According to the report, from 2010-2017 opioid overdose deaths increased by 77 percent in Alaska. In 2017, there were 108 opioid-related deaths, the highest one year count the state has seen. Of those deaths, 93 percent were overdoses with 37 percent caused by synthetic opioids like fentanyl. During this time, Anchorage had the highest rates of opioid overdose deaths (20.4 per 100,000 people in 2017) and rates were highest among individuals aged 45-54 and 25-34.

The report states that Naloxone administrations by EMS more than doubled between 2012 and 2017, from 8.0 per 1,000 EMS calls in 2012 to 17.7 per 1,000 EMS calls in 2017. The report also reveals the economic impact of the opioid epidemic in Alaska. From 2016-2017, inpatient hospitalizations charges related to opioid overdose were greater than $23 million.

“It’s important to summarize the trends and challenges of this epidemic so we can respond as effectively as possible,” said Dr. Jay Butler, Alaska’s Chief Medical Officer and Division of Public Health Director. “While deaths caused by prescription opioids and heroin declined in 2017, we have seen more deaths caused by fentanyl, a more deadly synthetic opioid.”

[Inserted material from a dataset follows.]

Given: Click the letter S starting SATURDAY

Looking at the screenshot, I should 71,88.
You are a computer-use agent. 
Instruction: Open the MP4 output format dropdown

Though 2017 saw the greatest number of opioid-related deaths in Alaska, the report details some of the positive trends in the state related to opioid use.

“Despite the escalating rate of opioid overdose deaths and high hospitalization rates, the data presented in this report reveal several encouraging findings. For example, the percentage of traditional high school students who report using heroin at least once dropped in 2011 and 2013 and has not increased since then. The rate of Medicare Part D patients who received opioid prescriptions has also decreased annually since 2015, suggesting that more judicious prescribing may be occurring in Alaska. Furthermore, naloxone use is increasing; this is likely due in part to the increased statewide availability of this life-saving overdose reversal medication.”

In order to address and control the opioid epidemic, the report recommends several strategies including increasing access to treatment services, utilizing addiction screening tools, restricting the illicit drug supply, and supporting pain management/addiction research.